The Prospect of a Federal Trade Secret Claim

The Prospect of a Federal Trade Secret Claim: Why Now and What Would It Mean For You
By Susan Hargrove and Kayla Marshall

Trade secrets constitute the only category of intellectual property that is governed primarily by state law. This status may soon change—two bills, House Bill 5233 and Senate Bill 2267 were introduced in Congress last term to create a federal cause of action for trade secret misappropriation. The proposed legislation would allow trade secret owners to bring a federal civil action if the trade secret is “related to a product or service used in, or intended for use in, interstate or foreign commerce.” 

Why the Current Press for Federalization?

Currently, 48 states and the District of Columbia have enacted some version of the Uniform Trade Secrets Act (UTSA).[1] The outliers, New York and Massachusetts recognize a common law claim for misappropriation and follow the Restatement of Torts for the key elements. Given that all states provide a cause of action for misappropriation of trade secrets, why is there now a push to enact federal legislation? Commonly promoted explanations include: 

  1. Misappropriation of trade secrets is expensive. According to the Center for Responsible Enterprise and Trade, the annual economic impact of trade secret theft is one to three percent of the United States’ Gross Domestic Product (GDP).
  2. There is bipartisan support for federal trade secret legislation during a time where there are few issues that inspire cooperation across the aisle. Penalizing and deterring theft of trade secrets does not appear to be controversial, at least as a big picture concept.
  3. Some proponents of federal legislation argue that it is needed to provide uniformity to trade secret law. Notably, however, there is little significant divergence among the various states’ interpretation and application of the UTSA. More to the point, both of the 2014 bills specifically state that they would not preempt state law, so the enactment of federal legislation would actually generate another level of authority along with the existing and developing state case law.  

What Would the Federal Legislation Change?  
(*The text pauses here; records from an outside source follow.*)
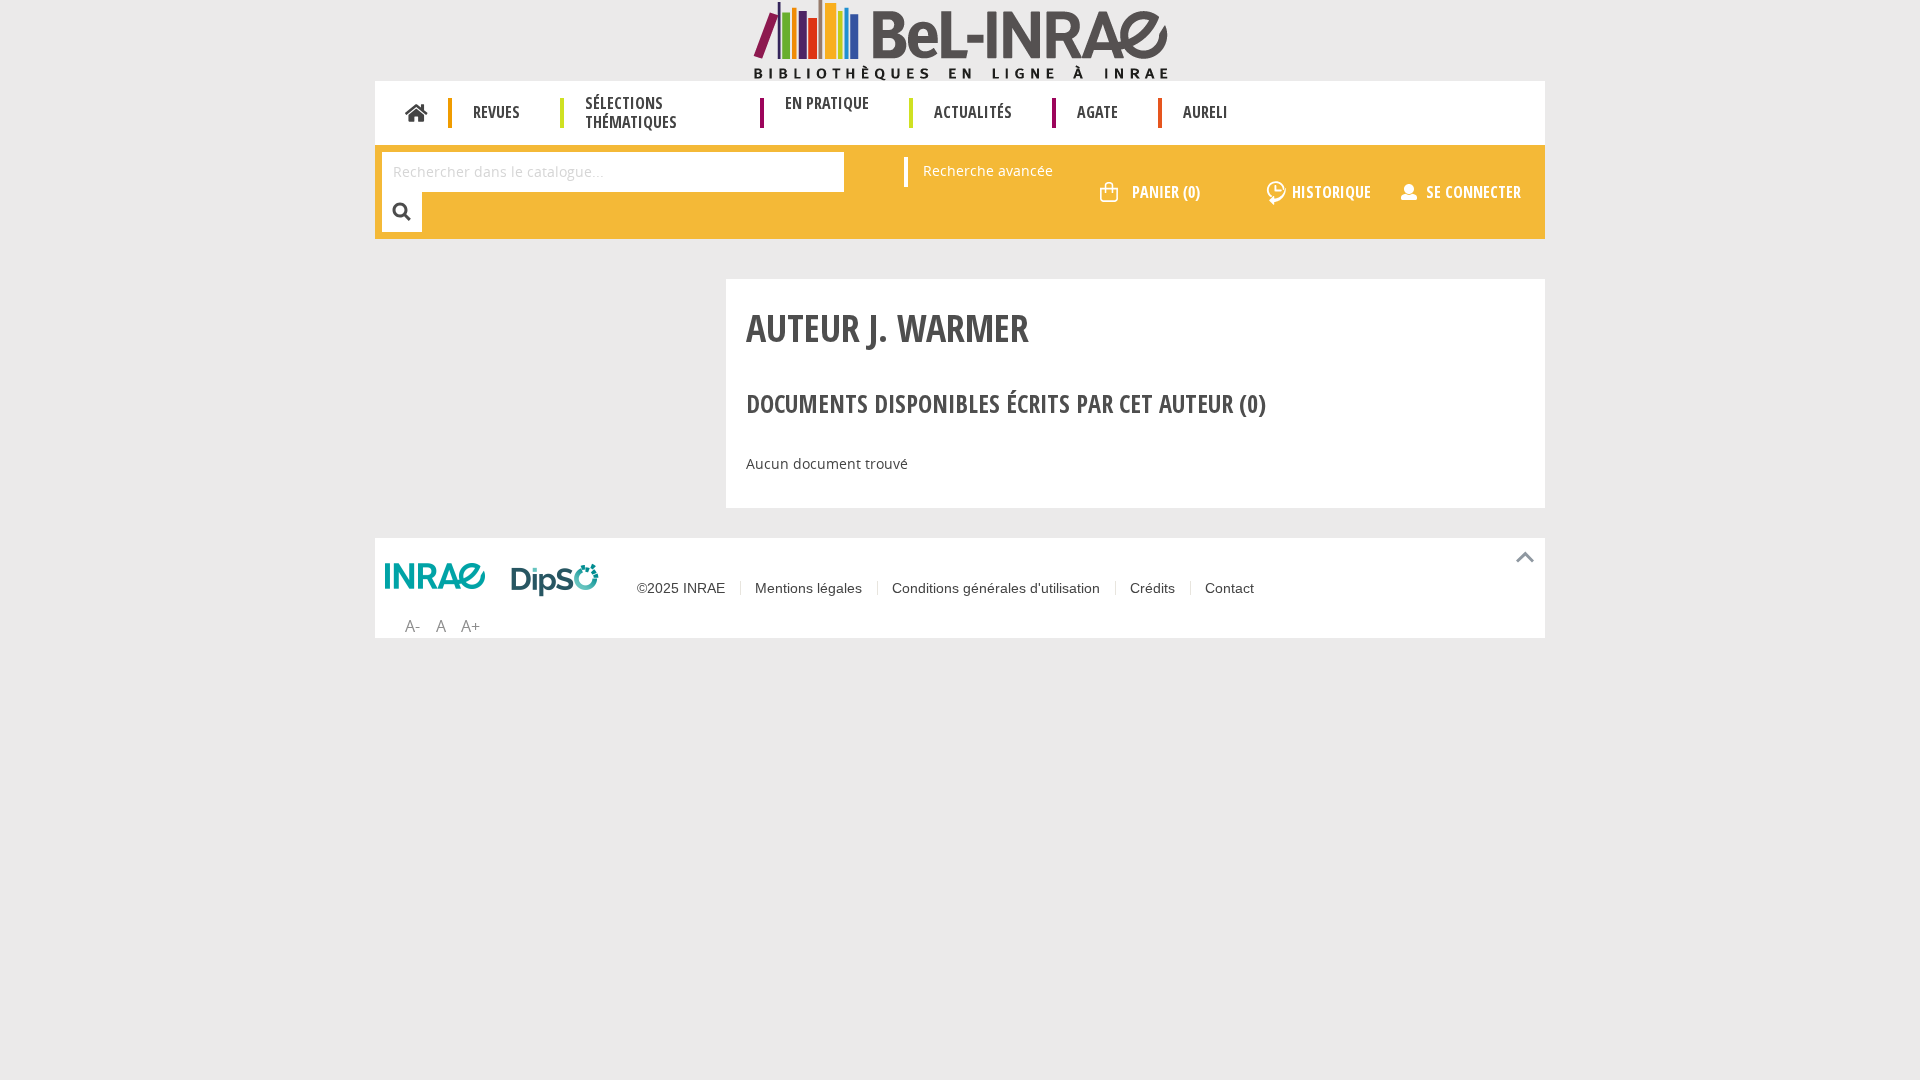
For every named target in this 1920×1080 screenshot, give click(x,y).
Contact (1229, 588)
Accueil (416, 113)
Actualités (973, 112)
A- (412, 626)
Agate (1097, 112)
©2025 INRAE (681, 588)
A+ (470, 626)
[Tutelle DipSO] (560, 580)
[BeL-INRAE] (960, 38)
The definition of a trade secret provided by the proposed legislation (incorporating that of the Economic Espionage Act) is similar to the definition provided by the UTSA. Therefore, it is unlikely that the type of information that is protected will change. Based on the 2014 draft bills, the changes you can expect from a federal bill would include:

  1. Providing subject matter jurisdiction for a trade secret claim in federal court. North Carolina provides trade secret litigants access to a business court with a judiciary dedicated to complex commercial cases. For jurisdictions without this opportunity, the ability to bring a trade claim in federal court is especially significant.
  2. An extended Statute of Limitations. The limitations period in each 2014 bill is five years after the date on which the misappropriation is discovered. This is two years longer than North Carolina’s Statute of Limitations, giving businesses more time to file a claim.
  3. A new opportunity for expedited relief. Proposed federal law would expand the scope of available emergency relief to an aggrieved trade secret owner, creating a right of ex parte seizure to the extent necessary to preserve evidence or to prevent dissemination of the trade secret. The House version of the bill imposes additional safeguards to the exercise of an ex parte seizure order, including requiring the requesting party to show that a Rule 65 restraining order would be ineffective. However, it may be that the prospect of ex parte seizure will create an atmosphere of deterrence that will itself provide greater protection for businesses’ trade secrets. 

Wake-up Call to Businesses

The current high level of buzz surrounding the expansion of the protection of trade secrets deserves attention. Too often businesses are caught in a reactive mode during the expedited chain of events that is triggered by the suspicion of misappropriation. Both existing and proposed laws protecting trade secrets mandate that the trade secret owner specifically identify its trade secret information and demonstrate that it has taken reasonable steps to safeguard its confidentiality. Time spent thoroughly performing this evaluation on the front-end will maximize the opportunity to enforce a company’s trade secret rights when the emergency arises.

[1] Though North Carolina has not adopted the UTSA, it has implemented a modified version with the same key principles.